Les Tormansiens virent des écoles, remplies d’enfants heureux et vigoureux, des fêtes merveilleuses où tous semblaient également jeunes et infatigables. Les habitants de Ian-Iah ne furent pas étonnés par le système d’éducation. Ils furent bien plus frappés par le fait qu’il n’y avait ni gardes ni personnalités influentes vivant à l’écart du monde dans des palais et des jardins protégés. Sur les milliers de visages qui défilèrent devant les Tormansiens, pas une fois ils ne lurent une expression de peur ou de circonspection égocentrique, même si la prudence et l’angoisse apparaissaient sur les visages des médecins-éducateurs et des entraîneurs sportifs. Les spectateurs furent frappés par l’absence de bruit, de musique et de paroles bruyantes, de fracas et de fumée de voitures dans les villes de la Terre ; ils furent étonnés par les rues et les routes semblables à de calmes allées, où personne n’osait déranger l’autre. Musique, chants, danses, allégresse, parfois jeux espiègles acharnés avaient lieu dans des emplacements spécialement conçus pour cela, sur terre, sur mer et dans les airs.

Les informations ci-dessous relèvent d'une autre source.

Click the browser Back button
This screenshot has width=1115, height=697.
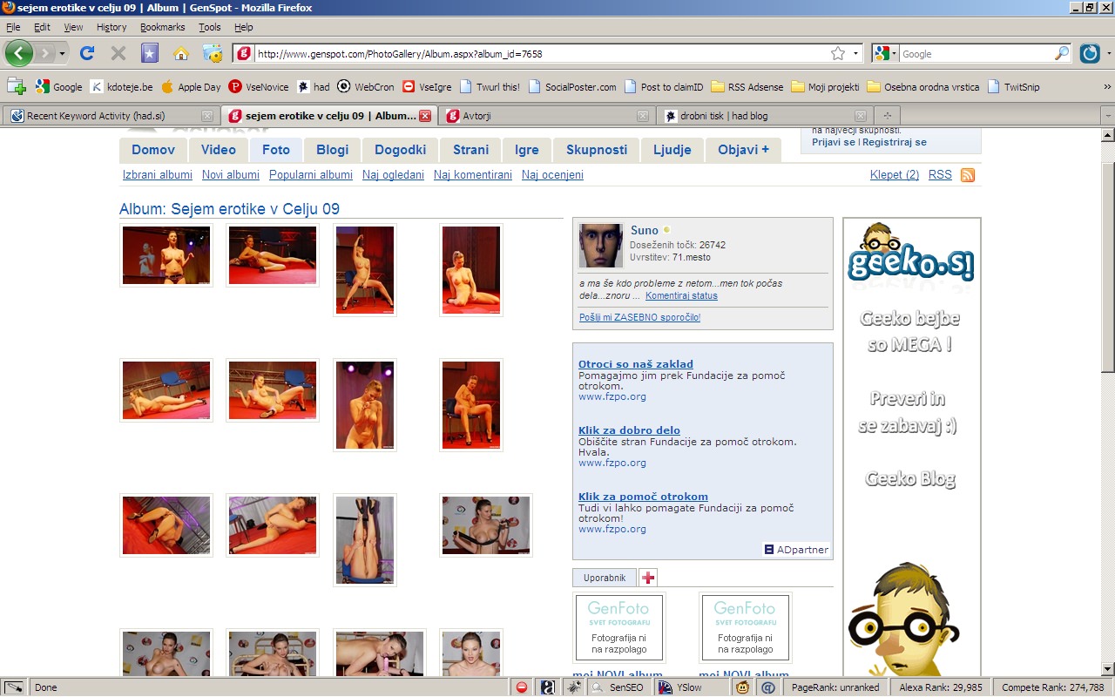click(x=19, y=53)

Les gens gais ne se mêlaient pas aux gens moroses, les enfants aux parents. Un autre trait de la vie sur Terre appela l’incrédulité. Les demeures particulières des gens de la Terre, meublées simplement, donnèrent aux habitants de Ian-Iah une impression de pauvreté, et semblèrent à moitié vides.

— Pourquoi devons-nous avoir autre chose que l’indispensable ? répondait Olla Dez à l’inévitable question. Si nous pouvons, à n’importe quel moment, utiliser tout le superflu des demeures communes ?

Effectivement, les habitants de la Terre travaillaient, réfléchissaient, se reposaient et s’amusaient dans de grands ensembles confortables, entourés de jardins, comprenant des chambres et des salles bien meublées : palais et temples de l’art ou de la science. Les amateurs d’antiquité appréciaient les maisons sévères aux murs épais, aux fenêtres étroites et à l’ameublement massif et volumineux. Les autres, au contraire, construisaient des jardins suspendus au soleil et à tous les vents, donnant sur la mer ou accrochés aux pentes des montagnes à une hauteur vertigineuse.

— Mais, disaient les Tormansiens, chez nous, les établissements publics, les parcs et les palais sont très bruyants et pleins de monde. Ils ne peuvent rester propres à cause de la multitude des visiteurs, ni conserver la délicatesse de leur décoration. C’est pourquoi nos appartements particuliers ressemblent à des forteresses. Nous nous y cachons du monde extérieur et nous y cachons tout ce qui nous est particulièrement cher.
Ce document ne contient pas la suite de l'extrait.